> [EXERCISE PROMPT]:
Take the line containing "Open Help via the question mark icon" and every line after it to the end of the material below; reproduce them exactly, without pictures.

> [RECORDED INFORMATION]:
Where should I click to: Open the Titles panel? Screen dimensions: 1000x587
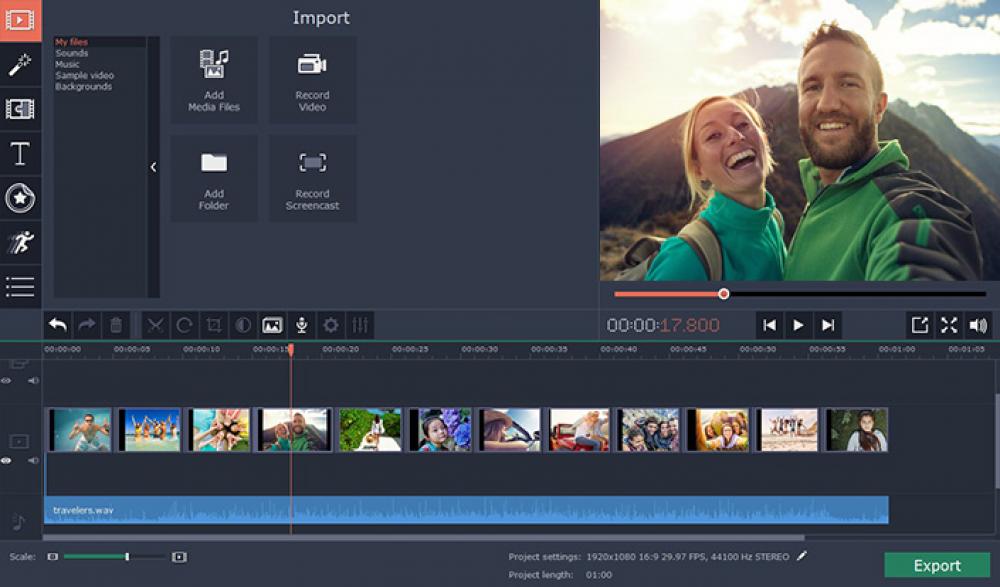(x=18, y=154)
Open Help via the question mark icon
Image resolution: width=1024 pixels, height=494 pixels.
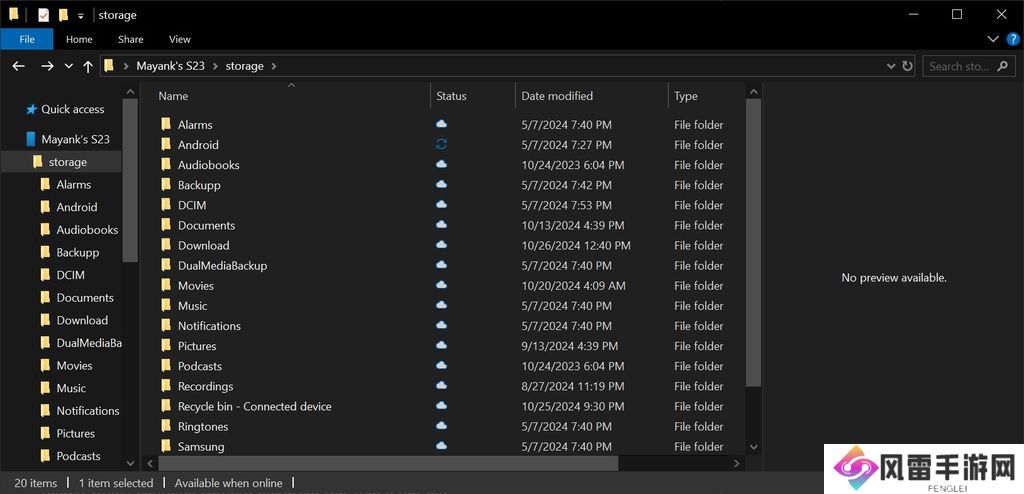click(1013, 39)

> [SOLUTION]:
Open Help via the question mark icon
Image resolution: width=1024 pixels, height=494 pixels.
click(1013, 39)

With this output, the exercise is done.